═════ SUPPLIED DATA

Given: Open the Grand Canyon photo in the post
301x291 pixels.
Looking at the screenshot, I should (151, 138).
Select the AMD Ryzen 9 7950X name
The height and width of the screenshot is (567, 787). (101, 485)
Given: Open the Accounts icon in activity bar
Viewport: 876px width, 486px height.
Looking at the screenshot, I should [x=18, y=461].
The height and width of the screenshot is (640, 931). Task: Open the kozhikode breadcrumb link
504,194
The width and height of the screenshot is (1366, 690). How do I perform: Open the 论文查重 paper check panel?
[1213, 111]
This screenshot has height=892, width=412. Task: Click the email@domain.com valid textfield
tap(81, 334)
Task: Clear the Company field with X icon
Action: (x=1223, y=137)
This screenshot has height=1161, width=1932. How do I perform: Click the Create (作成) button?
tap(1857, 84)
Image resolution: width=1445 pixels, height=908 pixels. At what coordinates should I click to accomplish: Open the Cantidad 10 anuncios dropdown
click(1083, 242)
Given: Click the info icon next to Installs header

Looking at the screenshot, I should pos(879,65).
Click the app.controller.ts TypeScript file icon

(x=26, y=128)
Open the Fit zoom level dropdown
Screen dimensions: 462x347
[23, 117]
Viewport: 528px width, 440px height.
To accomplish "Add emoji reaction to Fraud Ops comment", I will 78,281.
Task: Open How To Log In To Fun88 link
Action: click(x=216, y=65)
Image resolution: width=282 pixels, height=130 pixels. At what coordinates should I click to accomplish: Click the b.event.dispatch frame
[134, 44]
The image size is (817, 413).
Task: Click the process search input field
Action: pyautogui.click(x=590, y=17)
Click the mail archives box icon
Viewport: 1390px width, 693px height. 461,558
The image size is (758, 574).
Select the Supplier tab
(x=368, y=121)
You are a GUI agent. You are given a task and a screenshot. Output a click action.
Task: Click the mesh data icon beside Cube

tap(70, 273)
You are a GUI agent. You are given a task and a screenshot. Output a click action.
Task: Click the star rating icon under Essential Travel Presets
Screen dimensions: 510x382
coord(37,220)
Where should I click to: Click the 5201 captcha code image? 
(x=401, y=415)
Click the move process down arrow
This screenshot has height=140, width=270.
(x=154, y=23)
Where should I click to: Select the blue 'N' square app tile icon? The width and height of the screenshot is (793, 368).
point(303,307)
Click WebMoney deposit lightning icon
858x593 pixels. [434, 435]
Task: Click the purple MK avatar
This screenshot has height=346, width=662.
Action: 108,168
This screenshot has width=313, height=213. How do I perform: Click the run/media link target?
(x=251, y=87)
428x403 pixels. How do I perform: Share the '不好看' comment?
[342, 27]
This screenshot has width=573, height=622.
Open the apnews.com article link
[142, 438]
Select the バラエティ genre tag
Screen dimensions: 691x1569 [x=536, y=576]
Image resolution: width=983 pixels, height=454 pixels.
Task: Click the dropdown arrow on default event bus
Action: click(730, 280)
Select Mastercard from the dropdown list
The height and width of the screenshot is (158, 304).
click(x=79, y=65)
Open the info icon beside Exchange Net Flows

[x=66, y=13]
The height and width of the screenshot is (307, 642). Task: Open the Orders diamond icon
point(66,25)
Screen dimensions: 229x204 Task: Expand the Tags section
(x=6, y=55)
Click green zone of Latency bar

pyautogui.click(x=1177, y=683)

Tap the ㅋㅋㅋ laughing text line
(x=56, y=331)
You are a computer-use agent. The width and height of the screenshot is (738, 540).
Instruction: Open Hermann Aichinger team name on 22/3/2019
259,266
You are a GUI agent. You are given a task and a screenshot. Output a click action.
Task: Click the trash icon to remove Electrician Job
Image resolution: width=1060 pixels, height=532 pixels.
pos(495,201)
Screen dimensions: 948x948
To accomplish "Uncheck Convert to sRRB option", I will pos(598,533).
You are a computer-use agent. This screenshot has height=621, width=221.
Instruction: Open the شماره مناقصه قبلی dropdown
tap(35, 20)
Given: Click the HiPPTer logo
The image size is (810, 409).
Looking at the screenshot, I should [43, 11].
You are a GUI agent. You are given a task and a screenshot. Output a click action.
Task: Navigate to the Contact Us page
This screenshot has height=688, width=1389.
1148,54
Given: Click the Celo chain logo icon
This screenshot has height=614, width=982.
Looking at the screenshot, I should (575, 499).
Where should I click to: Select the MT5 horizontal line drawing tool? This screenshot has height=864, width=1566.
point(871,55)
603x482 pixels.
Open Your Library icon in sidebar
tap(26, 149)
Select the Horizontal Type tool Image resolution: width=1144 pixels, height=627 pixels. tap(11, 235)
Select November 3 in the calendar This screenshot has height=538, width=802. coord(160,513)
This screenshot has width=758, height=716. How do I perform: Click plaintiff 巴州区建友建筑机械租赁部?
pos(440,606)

══════════

SHORT TASK — Reproduce the data above word for word, from its first line up to and including the line that contains "Action: (x=1223, y=137)".

RESULT OF THIS EXERCISE —
Given: Open the Grand Canyon photo in the post
301x291 pixels.
Looking at the screenshot, I should (151, 138).
Select the AMD Ryzen 9 7950X name
The height and width of the screenshot is (567, 787). (101, 485)
Given: Open the Accounts icon in activity bar
Viewport: 876px width, 486px height.
Looking at the screenshot, I should [x=18, y=461].
The height and width of the screenshot is (640, 931). Task: Open the kozhikode breadcrumb link
504,194
The width and height of the screenshot is (1366, 690). How do I perform: Open the 论文查重 paper check panel?
[1213, 111]
This screenshot has height=892, width=412. Task: Click the email@domain.com valid textfield
tap(81, 334)
Task: Clear the Company field with X icon
Action: (x=1223, y=137)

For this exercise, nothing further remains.